Leichtbau hatte sich Ford noch nie auf die Fahne geschrieben. Dafür darf die Marke für sich in Anspruch nehmen, mit dem Edge ein besonders leises Fahrzeug geschaffen zu haben. Zu den Scheiben aus Schall schluckendem Akustikglas kommt noch eine einzigartige Technologie: Die Actice Noise Control eliminiert mittels nicht wahrnehmbaren Gegenfrequenzen aus der Audioanlage störende Geräusche, die von drei Mikrofonen im Fahrzeuginnenraum erfasst werden. Und das Ergebnis kann sich wirklich „hören“ lassen: Hier fährt ein echter Leisetreter.
Bei den Assistenzsystemen zeigt sich der Edge auf der Höhe der Zeit. Die verfügbaren Fahrhilfen reichen vom aktiven Spurhalteassistenten über ein automatisches Notbremssystem mit Fußgängererkennung und eine gut funktionierende Verkehrszeichenerkennung bis hin zur Frontkamera mit dreigeteiltem 180-Grad-Blickwinkel für schlecht einsehbare Querstraßen sowie einem Parkpiloten auch für Querlücken. Auf den beiden hinteren äußeren Sitzen finden sich Gurtairbags, die den Torso bei einem Aufprall besser abfedern. Weniger Mühe haben sich die Entwickler bei der elektrischen Heckklappe gegeben. Sie lässt sich zwar per Fußbewegung öffnen, macht beim Heruntergleiten aber nicht vor im Weg stehenden Hindernissen halt.
Der Edge fährt in allen drei Ausstattungsversionen serienmäßig mit bedarfsgesteuertem Allradantrieb vor. Bei normalen Straßenverhältnissen ist er mit reinem Frontantrieb unterwegs. Bis zu 50 Prozent des Drehmoments kann die Elektronik aber blitzschnell automatisch auch an die Hinterachse schicken, die bei vorderem Schlupf notfalls auch den Antrieb alleine übernimmt. Mit 20.3 Zentimetern Bodenfreiheit kann sich der Amerikaner im Gelände gut halten.
Innen geht es geräumig und komfortabel zu. Das Material schmeichelt Augen und Händen, wenngleich sich mancher sicherlich etwas mehr Pepp bei der einfarbigen Mittelkonsole wünschen dürfte. Fahrer und Beifahrer thronen förmlich, die Sitze sind allerdings etwas breit geraten, so dass der Seitenhalt nicht optimal ausfällt. Mit bis zu zwei Tonnen Anhängelast und 602 bis 1847 Litern Kofferraumvolumen sowie einer maximalen Ladelänge von 1,92 Metern wird der Edge allen SUV-Ansprüchen in dieser Hinsicht voll und ganz gerecht.
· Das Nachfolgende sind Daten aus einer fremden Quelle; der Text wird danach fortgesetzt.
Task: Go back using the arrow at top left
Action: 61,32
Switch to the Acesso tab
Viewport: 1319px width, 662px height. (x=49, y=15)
Auch in der Ausstattungsversion Sport mit speziell abgestimmten Fahrwerk ist der Edge nicht zu hart gefedert und begeistert vor allem mit seiner adaptiven Lenkung, die je nach Geschwindigkeit das Übersetzungsverhältnis des Lenkeinschlags ändert. Das führt bei dynamischer Fahrweise zu einer sehr direkten Steuerung, die durch deutliche Rückstellmomente unterstützt wird.